Check each line of the material. Copy those containing "agent".

►

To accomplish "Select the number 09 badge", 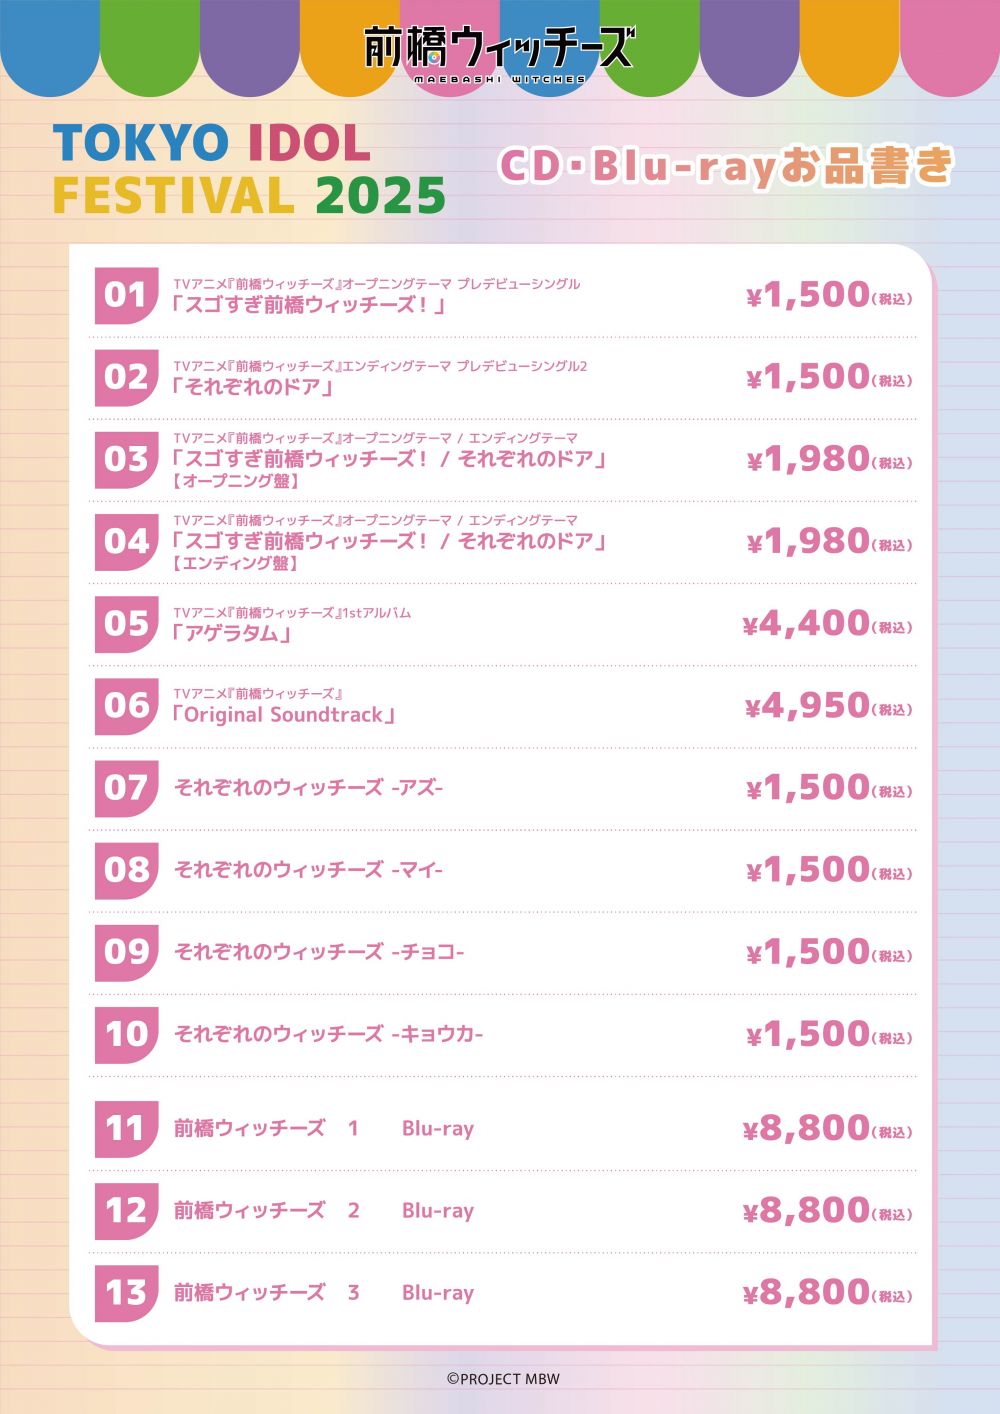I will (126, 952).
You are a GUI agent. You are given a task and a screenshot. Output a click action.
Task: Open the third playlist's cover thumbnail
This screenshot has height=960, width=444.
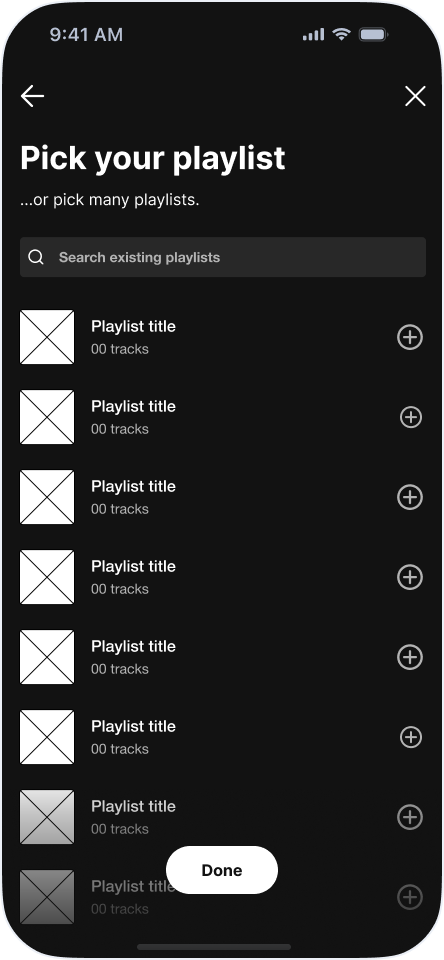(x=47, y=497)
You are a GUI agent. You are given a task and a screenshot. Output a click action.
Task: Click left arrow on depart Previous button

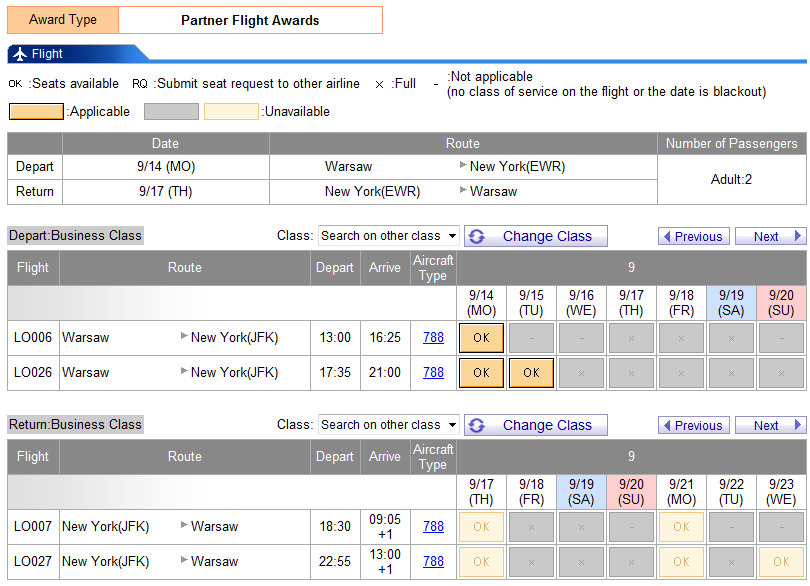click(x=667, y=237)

◄
►

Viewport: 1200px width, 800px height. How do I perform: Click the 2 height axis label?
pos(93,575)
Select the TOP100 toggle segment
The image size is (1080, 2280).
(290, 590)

◄
►

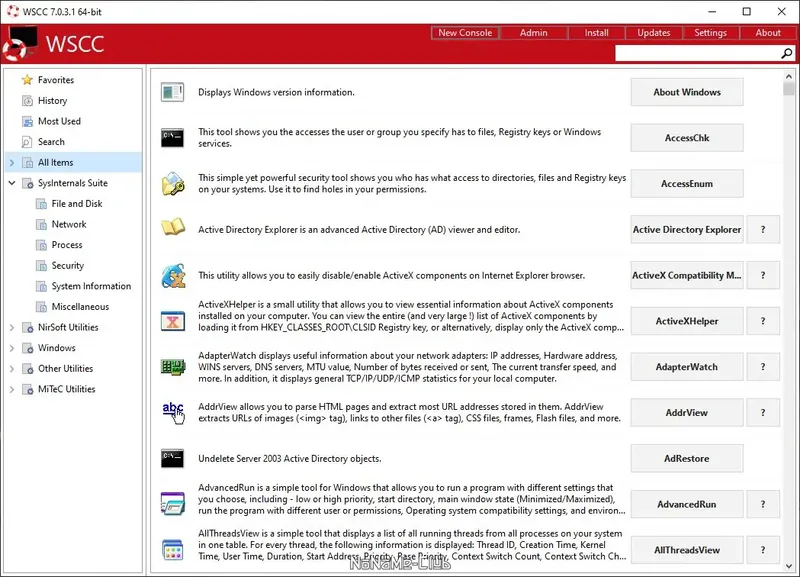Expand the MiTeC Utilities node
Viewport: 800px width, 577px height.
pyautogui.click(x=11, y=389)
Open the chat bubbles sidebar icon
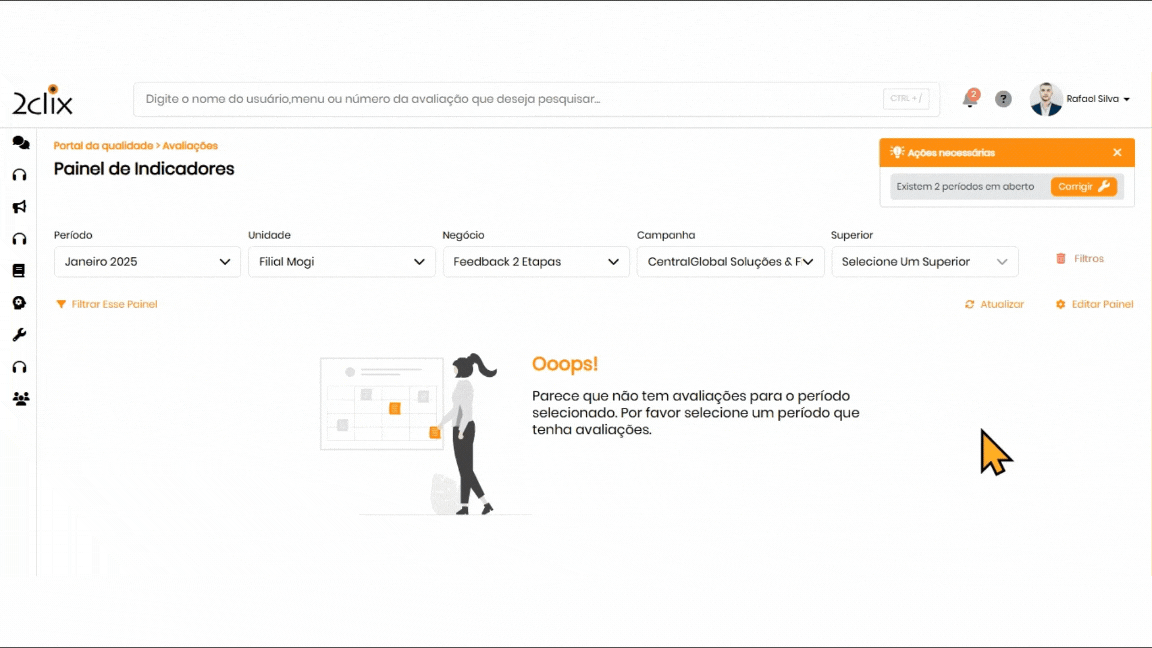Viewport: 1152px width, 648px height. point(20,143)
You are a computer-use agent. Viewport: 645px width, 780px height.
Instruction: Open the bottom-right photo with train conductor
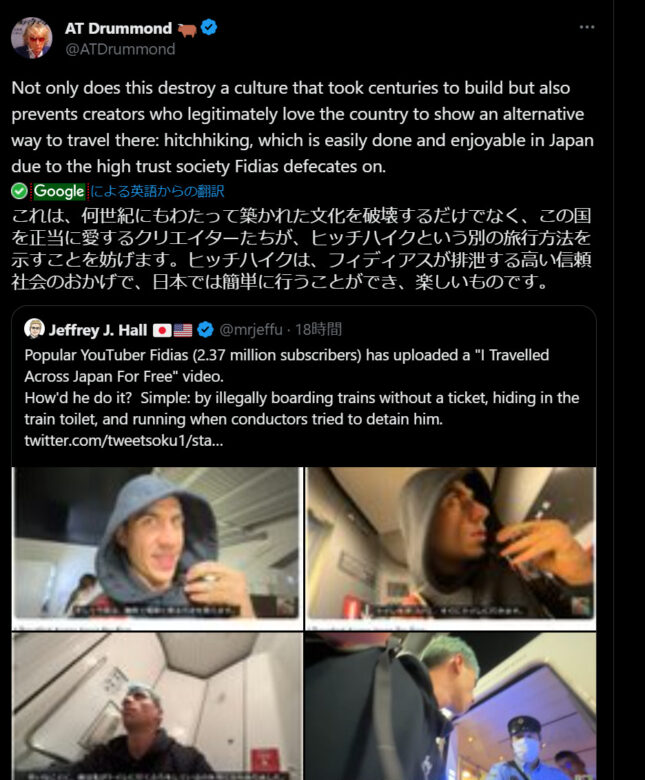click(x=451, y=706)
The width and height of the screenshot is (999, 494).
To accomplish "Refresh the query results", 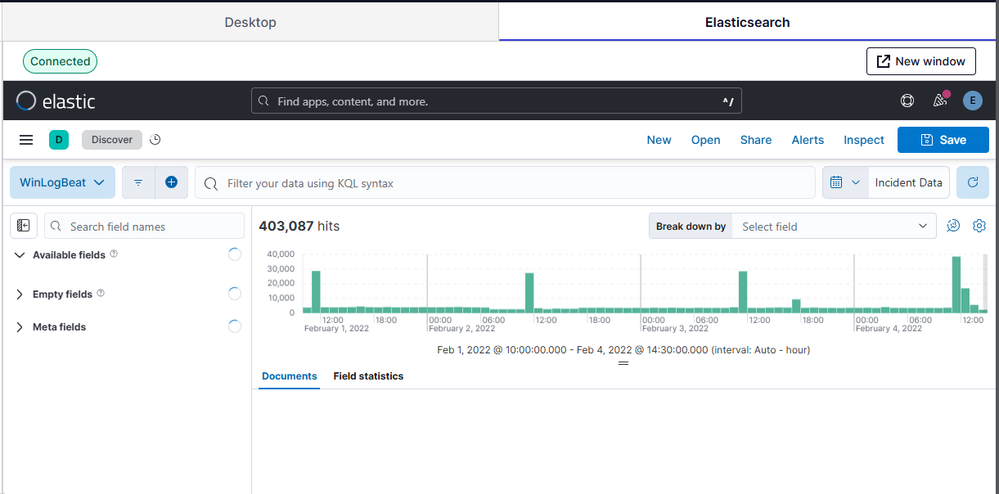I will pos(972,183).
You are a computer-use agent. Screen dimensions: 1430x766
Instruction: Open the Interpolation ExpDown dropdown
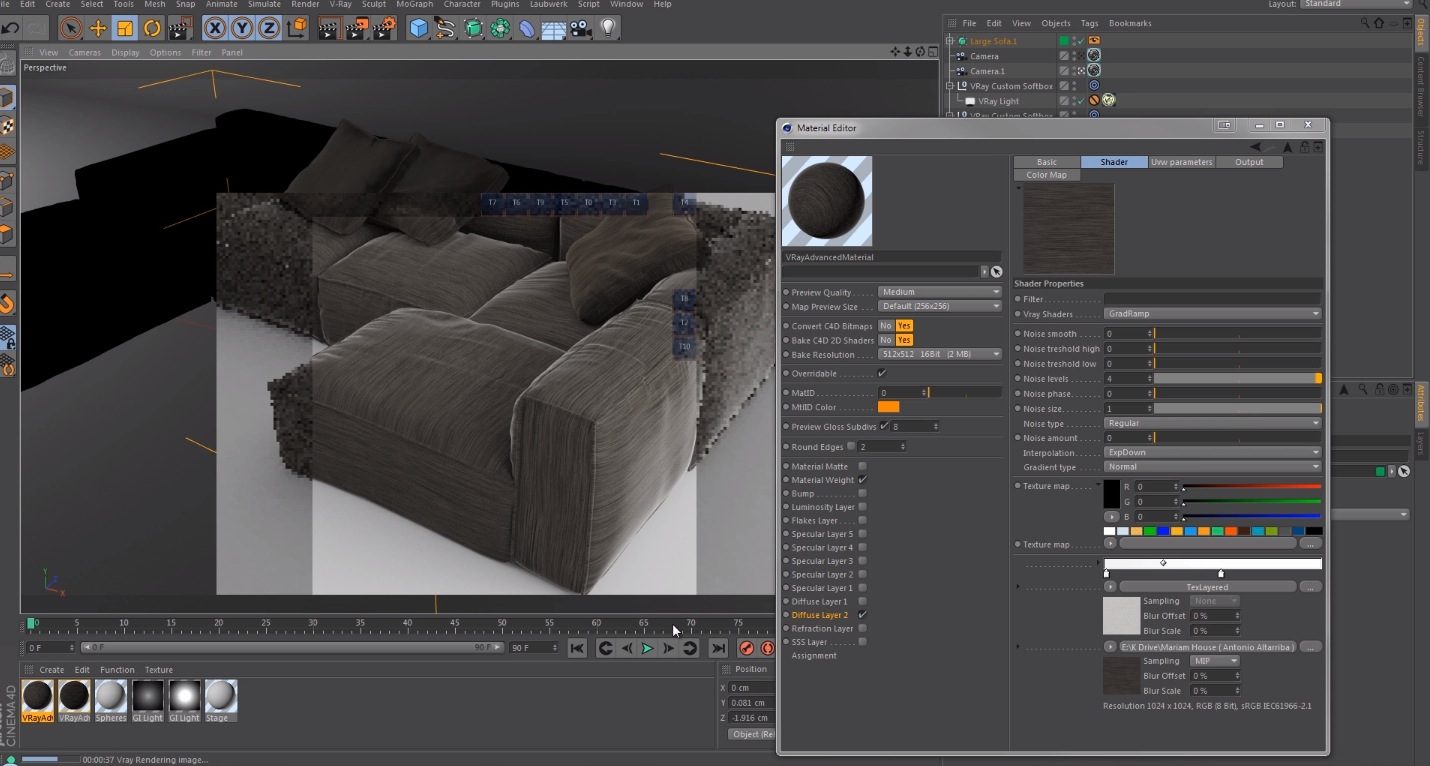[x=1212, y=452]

◄

*Result of the task*:
You are a GUI agent. You are given a task and a screenshot. Output a click action.
You are a GUI agent. You are given a task and a screenshot. Output a click action.
You are a computer-use agent. Viewport: 645px width, 780px height.
You are a computer-use agent. Screen dimensions: 1430x766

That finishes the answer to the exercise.